I started my BS Reading Project with Emily Nunn’s The Comfort Food Diaries because comfort is something that I have been actively seeking for a while. On its face, The Comfort Food Diaries is maybe not what I should have reached for to start this reading journey. The book starts with Nunn dealing with her brother’s suicide and soon after, her relationship with a man known only as “The Engineer” ends. He asked her to move out, so she was also without a real home. I feel better already.
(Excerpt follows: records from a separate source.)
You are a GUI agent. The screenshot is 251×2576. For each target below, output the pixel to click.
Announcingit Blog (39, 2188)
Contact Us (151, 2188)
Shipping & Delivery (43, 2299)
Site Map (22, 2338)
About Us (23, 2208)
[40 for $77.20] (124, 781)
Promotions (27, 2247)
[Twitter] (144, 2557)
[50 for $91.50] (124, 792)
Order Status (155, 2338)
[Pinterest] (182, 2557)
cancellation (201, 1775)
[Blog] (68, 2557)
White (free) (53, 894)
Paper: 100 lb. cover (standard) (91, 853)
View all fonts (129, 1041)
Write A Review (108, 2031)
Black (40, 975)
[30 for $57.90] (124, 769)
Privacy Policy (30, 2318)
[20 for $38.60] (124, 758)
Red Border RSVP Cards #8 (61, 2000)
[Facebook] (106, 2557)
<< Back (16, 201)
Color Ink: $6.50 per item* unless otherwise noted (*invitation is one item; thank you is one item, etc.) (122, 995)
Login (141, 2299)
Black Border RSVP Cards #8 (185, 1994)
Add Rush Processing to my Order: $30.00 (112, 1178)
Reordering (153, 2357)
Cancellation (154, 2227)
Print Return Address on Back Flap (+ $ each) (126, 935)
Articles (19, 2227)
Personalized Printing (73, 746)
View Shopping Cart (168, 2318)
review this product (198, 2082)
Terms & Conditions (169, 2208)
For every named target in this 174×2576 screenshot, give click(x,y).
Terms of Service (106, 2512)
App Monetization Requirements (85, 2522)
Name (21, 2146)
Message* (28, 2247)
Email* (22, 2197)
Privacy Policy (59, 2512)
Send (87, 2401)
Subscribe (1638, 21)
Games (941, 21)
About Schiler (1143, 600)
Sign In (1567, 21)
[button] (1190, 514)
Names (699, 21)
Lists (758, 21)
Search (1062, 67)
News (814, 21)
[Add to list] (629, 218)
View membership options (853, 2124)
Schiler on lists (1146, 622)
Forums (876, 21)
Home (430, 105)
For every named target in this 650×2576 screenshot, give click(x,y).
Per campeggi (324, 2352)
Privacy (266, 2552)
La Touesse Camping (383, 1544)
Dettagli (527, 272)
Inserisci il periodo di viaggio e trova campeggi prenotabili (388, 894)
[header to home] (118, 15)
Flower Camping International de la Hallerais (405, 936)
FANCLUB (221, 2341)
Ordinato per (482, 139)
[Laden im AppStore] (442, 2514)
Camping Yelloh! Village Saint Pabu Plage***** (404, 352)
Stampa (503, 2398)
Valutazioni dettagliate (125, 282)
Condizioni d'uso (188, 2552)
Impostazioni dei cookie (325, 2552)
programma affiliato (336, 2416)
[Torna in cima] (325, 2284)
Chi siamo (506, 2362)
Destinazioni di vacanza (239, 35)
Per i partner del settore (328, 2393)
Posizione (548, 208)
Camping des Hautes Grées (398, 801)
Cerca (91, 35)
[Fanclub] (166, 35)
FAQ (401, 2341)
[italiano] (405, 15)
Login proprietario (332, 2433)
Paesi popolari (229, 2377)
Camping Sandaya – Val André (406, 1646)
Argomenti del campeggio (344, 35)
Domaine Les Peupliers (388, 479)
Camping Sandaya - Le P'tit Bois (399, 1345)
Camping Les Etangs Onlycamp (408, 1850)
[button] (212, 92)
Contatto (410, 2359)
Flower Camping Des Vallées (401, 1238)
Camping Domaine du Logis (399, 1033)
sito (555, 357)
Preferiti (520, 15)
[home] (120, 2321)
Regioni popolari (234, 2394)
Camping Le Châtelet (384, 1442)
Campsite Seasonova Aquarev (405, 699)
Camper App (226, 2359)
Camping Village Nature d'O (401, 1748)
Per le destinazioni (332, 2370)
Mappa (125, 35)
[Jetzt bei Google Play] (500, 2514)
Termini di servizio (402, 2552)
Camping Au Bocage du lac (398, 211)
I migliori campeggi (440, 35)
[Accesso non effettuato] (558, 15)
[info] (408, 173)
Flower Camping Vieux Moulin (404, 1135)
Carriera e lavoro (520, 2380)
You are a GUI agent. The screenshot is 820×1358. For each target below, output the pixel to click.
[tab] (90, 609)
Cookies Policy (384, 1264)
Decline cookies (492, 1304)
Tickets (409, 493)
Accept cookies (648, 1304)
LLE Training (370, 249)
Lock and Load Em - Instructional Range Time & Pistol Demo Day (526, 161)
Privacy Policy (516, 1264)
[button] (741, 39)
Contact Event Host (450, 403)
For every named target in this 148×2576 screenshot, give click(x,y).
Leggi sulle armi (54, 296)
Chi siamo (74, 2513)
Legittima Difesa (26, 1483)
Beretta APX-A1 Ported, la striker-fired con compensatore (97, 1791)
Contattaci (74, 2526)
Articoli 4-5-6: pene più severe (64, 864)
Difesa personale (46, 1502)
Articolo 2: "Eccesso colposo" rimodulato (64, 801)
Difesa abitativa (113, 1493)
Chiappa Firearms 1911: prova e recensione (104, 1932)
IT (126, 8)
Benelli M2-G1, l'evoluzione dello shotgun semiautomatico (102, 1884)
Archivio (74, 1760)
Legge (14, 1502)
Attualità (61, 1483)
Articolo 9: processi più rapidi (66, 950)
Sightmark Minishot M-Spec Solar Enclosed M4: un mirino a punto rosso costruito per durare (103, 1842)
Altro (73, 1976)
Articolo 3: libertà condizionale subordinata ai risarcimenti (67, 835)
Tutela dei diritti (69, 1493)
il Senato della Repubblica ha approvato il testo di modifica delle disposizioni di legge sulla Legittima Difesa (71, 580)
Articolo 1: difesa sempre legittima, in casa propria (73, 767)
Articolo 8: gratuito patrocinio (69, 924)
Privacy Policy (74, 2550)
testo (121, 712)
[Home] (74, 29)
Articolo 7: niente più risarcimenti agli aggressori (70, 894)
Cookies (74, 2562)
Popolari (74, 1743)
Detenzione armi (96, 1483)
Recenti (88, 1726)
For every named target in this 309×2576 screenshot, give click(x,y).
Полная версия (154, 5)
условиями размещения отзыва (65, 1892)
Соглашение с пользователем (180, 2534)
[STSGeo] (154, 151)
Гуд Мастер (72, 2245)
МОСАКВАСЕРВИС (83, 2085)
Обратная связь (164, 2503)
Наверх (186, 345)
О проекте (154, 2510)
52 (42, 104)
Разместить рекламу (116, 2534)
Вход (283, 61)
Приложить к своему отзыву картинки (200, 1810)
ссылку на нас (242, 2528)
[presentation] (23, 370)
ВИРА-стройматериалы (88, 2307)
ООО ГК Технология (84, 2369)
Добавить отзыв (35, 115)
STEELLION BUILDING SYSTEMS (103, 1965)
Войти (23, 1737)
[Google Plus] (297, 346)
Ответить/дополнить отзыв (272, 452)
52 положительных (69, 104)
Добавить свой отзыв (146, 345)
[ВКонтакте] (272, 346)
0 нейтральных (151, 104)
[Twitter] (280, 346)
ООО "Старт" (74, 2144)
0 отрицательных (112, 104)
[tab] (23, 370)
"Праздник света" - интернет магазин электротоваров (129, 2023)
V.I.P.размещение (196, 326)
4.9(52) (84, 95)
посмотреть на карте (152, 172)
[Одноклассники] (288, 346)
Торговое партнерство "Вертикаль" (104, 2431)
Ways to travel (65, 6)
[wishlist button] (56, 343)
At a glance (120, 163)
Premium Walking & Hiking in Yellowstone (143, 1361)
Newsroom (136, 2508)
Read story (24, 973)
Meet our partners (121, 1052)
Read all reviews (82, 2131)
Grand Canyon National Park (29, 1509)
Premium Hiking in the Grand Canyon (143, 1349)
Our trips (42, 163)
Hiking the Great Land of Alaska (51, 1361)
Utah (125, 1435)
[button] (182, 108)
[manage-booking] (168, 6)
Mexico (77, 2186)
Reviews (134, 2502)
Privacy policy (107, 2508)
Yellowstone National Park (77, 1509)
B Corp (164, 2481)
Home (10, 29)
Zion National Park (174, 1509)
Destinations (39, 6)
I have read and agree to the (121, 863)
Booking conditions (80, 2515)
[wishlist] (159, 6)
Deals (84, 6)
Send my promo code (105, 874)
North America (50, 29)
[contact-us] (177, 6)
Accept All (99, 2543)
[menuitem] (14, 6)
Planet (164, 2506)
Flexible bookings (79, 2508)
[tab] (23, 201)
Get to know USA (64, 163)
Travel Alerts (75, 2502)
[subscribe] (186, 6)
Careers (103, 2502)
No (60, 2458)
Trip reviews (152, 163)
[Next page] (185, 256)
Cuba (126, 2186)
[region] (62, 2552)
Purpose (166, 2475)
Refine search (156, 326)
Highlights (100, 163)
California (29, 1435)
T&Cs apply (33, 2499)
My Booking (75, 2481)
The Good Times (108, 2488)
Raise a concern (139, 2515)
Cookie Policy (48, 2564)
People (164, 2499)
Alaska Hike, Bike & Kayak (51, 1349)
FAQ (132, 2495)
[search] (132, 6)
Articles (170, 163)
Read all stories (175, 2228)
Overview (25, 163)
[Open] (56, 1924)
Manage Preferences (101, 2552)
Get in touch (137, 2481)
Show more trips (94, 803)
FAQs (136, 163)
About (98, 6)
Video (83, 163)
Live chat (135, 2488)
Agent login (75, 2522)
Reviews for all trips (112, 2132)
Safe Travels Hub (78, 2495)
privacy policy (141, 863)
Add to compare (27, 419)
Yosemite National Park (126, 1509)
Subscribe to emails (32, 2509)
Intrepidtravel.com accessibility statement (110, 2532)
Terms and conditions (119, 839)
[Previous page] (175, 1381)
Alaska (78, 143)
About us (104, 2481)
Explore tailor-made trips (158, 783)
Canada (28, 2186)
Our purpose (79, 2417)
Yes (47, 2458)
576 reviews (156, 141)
All of this information is dispensed very quickly, which seems like it should make for a really heavy first chapter, but it doesn’t. Not really. It is sad, but by the time she is writing about these things, she seems to have found a way to process and talk about them. By page 20, she had drunkenly posted about predicament on Facebook and received messages of kindness, love, and support. Friends offered to cook for her. Others offered a place to stay. A few graciously and affectionately offered to let her cook for them. And at this point, I thought I knew what this book would be: a road trip to visit friends and eat their versions of comfort food.
In some ways, I was wrong on both counts, and I think the book is better for it. First, Nunn unpacks the incredibly personal nature of comfort food. Letting people cook her what they consider comfort food could be educational in an academic sense, but it might not nourish her soul in the way that comfort food can sometimes do. When you are craving soup and a grilled cheese sandwich, but are presented with BBQ brisket or cake, the contrast between your idea of comfort and someone else’s has the potential to make you feel worse and Nunn wisely realized this before she began. So, the recipes (and, obviously, are there recipes) and meals presented in the book unfold in a more organic way as she meets up with people from her past who are happy to reconnect with her.
The other thing I wasn’t expecting was that her journey was more a spiral than a line. At one of her early stops, she beautifully sums up conversations in the South:
This is the way southerners are. No one simply tells you something directly and then leaves it at that. Each conversation is loaded down with other conversations and extraneous information and inconsequential observations and non sequiturs…It is not entirely meaningless; it’s circular, a secret code you either learn to decipher or just not worry about too much.
I love this because I have had thousands of conversations with strangers who disclosed way too much by way of telling you the thing you asked about. Or sometimes just as a way to say “hello.” I do it too. Sometimes I am aware of it and sometimes not. But circular is a good way of describing the way that Nunn keeps coming back at times to particular people and places that seem to truly offer comfort. And more than comfort, they offer unconditional love and friendship.
It becomes clear over the course of the book that some of her key relationships offered highly conditional love. Sometimes she knows why she had displeased the other person, and sometimes she only knows they are displeased but not the cause or the remedy for it. There are plenty of memoirs where people write of nightmare childhoods. Before this book, I read Tara Westover’s Educated, but I could easily list many more. It is more unusual to me to read about a family where things are not violent, but still difficult in this quieter, oddly strained way.
The thing I related to in Nunn’s journey to get back to her old self and to figure out how she has found herself repeating the same unsatisfying relationship patterns is how people who care about you will be more gracious than you expect and are willing to give more than you ever would feel comfortable asking for. Friends and family are so gracious, and she never seems to stop being overwhelmed by the things that they offer without the slightest thought or hesitation.
It is a good reminder because, like Nunn, I am sometimes afraid at times that I am asking for too much or simply just being “too much” for people, but my friends are generous and open hearted, and every time I am reminded of this, it is overwhelming and restorative. In talking about this book on the podcast Literary Atlanta, Kyle Tibbs Jones summed the author’s journey up perfectly saying, “Some friends are not the friends you thought they were, and some complete strangers become the best of friends.”
This memoir turned out to be a great place to start. It is full of smooth, beautiful prose and a whole lotta butter, both of which can be very comforting.